Simple Apache Spark test task to be run on EC2. Does a word count on Alice in Wonderland.
##Prerequisites
- Install apache spark locally (OS X)
brew install apache-spark
These steps should be run consecutively, and should work just by copying and pasting the code, with a few substitutions as noted.
- Use spark-ec2 script to spin up a cluster on our Groupseer AWS account.
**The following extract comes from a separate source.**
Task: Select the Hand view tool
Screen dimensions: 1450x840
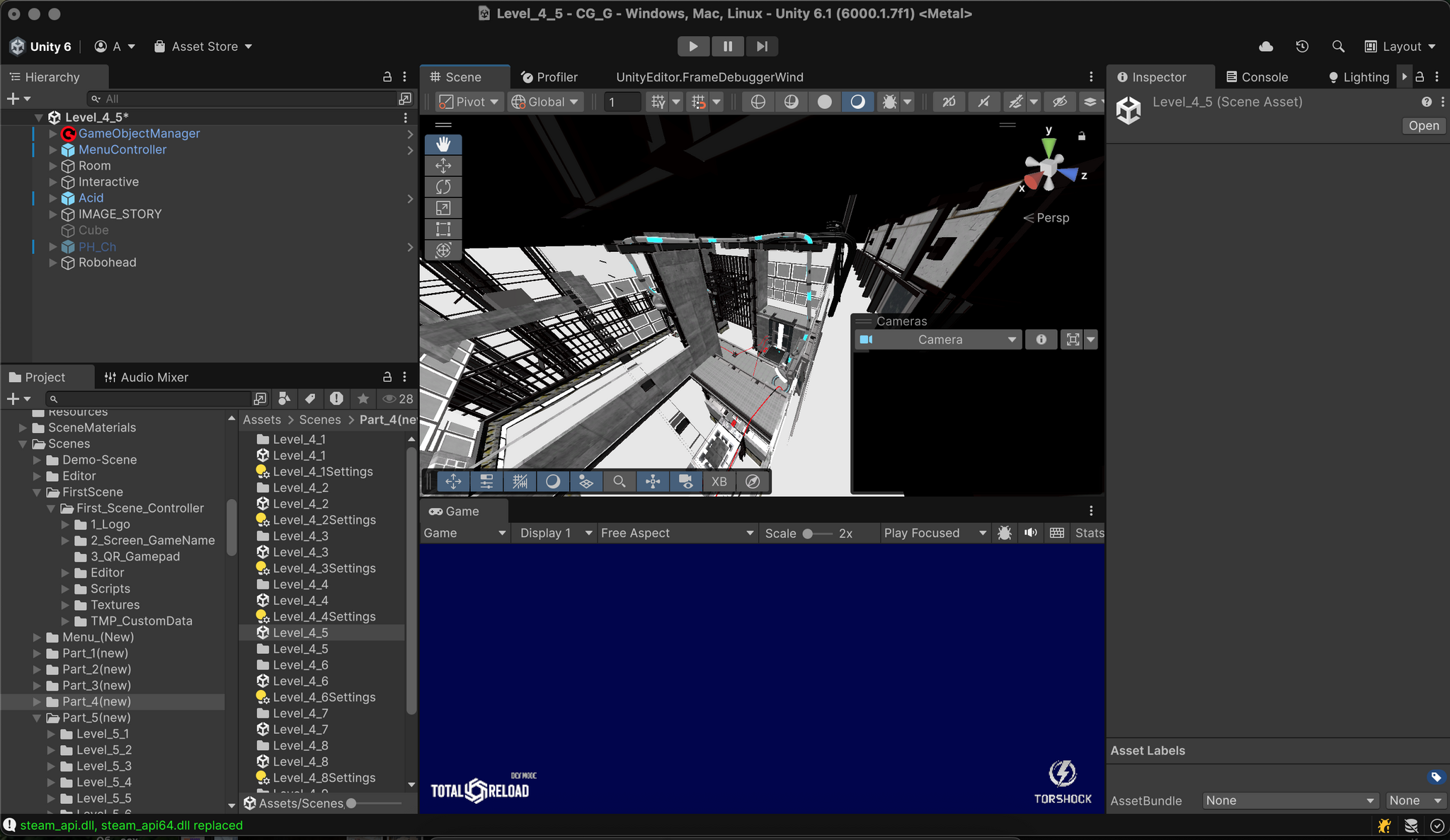Action: [443, 144]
Set AWS keys, instance type, cluster name and number of slaves (-s) as appropriate.
cd /usr/local/Cellar/apache-spark/1.3.1/libexec/ec2
export AWS_SECRET_ACCESS_KEY=...
export AWS_ACCESS_KEY_ID=...
./spark-ec2 --key-pair=my-key --identity-file=/path/to/.ssh/my-key.pem --instance-type=m3.medium --region=eu-west-1 -s 3 launch my-cluster-name
There should be URL at the end of the console output for a web UI running on the master node, e.g: http://ec2-52-17-68-78.eu-west-1.compute.amazonaws.com:8080
- SSH in to master
./spark-ec2 -k groupseer-spark -i ~/.ssh/groupseer-spark.pem --region=eu-west-1 login my-cluster-name
- Get code from git onto master (assume logged into master, see step 3)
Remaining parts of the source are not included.